Une certitude cependant, la femme n’a pas attendu l’avenir pour être au niveau de l’homme dans la plupart des domaines. Chaque jour apporte son lot d’exemples où la stupidité féminine est au moins à l’égale de celle de ses homologues masculins. « Je ne comprends pas pourquoi les cheminots font la grève… La suppression du statut ne les concerne pas. En plus ils ont une prime de charbon… » dit l’une. « En Solidarité ? » interroge une seconde. « Ça veut dire quoi ces gens qui nous prennent en otage » demande à la cantonade une troisième dont le dernier transport remonte à l’année 2012, pour ce qui concerne le ferroviaire. Si l’on ne précise pas que ce sont des femmes qui discutent, on pourrait croire que ce dialogue est celui de quidams accoudés au comptoir du bistrot du coin, non ? Comme à des mecs on pourrait peut-être tenter d’expliquer que les cheminots ne font pas la grève par plaisir, que la prime de charbon est supprimée depuis les années 70 (de l’autre siècle), que la solidarité c’est ce qui leur permet d’aller chez leurs kinés à moindre coût et enfin que l’on ne leur souhaite pas d’être prises en otage réellement un jour. Ce serait peine perdue. Comme à des mecs, pas plus, pas moins. L’égalité est déjà là, on vous le dit.
Alors, où peuvent bien se nicher les points de clivage entre hommes et femmes dans cette société du nivellement ? Peut-être que la couleur des maillots de Finishers remis à l’arrivée du dernier marathon de Paris peut entrer dans ce cercle négatif.
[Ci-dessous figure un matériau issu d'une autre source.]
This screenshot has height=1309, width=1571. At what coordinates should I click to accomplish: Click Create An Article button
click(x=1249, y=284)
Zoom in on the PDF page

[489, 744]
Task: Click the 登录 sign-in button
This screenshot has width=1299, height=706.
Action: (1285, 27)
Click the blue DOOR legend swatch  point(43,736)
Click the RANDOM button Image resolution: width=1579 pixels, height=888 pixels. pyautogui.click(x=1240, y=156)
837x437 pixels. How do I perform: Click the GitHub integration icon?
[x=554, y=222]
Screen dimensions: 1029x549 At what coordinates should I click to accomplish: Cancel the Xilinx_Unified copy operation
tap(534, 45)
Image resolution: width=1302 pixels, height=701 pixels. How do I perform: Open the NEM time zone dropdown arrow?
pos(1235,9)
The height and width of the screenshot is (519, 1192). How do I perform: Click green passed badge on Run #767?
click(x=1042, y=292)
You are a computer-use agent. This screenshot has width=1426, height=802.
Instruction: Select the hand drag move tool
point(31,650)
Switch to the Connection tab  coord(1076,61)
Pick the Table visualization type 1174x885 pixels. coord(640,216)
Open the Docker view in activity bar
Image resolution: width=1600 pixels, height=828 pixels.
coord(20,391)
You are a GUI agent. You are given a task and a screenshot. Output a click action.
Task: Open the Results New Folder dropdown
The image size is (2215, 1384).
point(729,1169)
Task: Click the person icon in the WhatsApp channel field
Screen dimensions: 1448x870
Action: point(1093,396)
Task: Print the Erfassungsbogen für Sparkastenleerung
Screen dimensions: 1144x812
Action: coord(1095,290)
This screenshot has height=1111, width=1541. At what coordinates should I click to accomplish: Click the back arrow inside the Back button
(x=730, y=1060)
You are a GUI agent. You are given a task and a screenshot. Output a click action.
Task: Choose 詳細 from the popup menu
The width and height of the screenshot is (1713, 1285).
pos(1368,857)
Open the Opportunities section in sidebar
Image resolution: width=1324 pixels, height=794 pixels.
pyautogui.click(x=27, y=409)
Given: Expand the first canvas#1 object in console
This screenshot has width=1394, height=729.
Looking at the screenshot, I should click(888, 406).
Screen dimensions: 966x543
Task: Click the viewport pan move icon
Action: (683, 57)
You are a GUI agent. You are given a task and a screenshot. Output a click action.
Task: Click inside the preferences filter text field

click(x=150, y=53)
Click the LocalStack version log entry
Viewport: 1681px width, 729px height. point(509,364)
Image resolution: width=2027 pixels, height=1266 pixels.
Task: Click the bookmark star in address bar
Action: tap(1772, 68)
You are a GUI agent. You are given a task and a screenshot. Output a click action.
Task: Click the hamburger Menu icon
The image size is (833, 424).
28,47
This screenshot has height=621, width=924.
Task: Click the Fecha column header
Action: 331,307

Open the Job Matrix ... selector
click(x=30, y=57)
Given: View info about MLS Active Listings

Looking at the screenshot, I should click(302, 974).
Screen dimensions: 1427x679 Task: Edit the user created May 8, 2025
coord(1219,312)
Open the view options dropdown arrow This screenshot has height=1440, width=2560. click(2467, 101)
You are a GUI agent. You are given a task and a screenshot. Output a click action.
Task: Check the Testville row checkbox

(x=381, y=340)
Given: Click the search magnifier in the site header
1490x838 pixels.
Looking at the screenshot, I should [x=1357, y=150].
Ils étaient bleu pour les hommes et saumon pour les femmes. De quoi provoquer l’ire de féministes obnubilées par l’égalitarisme ou simplement réfractaire à la couleur orangée. Déjà porter en public un tee-shirt de course à pied avec ce « Finisher » qui barre le torse écrit en gros, se suffit en lui-même. Comme pour un paon à la parade ce n’est pas la couleur qui transforme cet espèce de fierté narcissique en intelligence rare. Spiridon Louis, le vainqueur du premier marathon olympique, n’a jamais porté de tel tee-shirt et Kathrine Switzer, la première femme à courir un marathon -une vraie féministe qui a couru le marathon de Boston, en 1967, sous la protection de son entraîneur et de son compagnon- non plus. Pourtant, l’un et l’autre sont égaux… L’un pour avoir créé l’histoire de cette épreuve mythique. La seconde plus encore pour avoir lancé une véritable révolution sociale. Et, sportivement, parcourir la distance d’un marathon en plus de 6 heures, pour un homme comme pour une femme, on peut se demander si c’est encore de la course à pied. C’est une question que le journal l’Equipe se posait déjà à la fin des années 80.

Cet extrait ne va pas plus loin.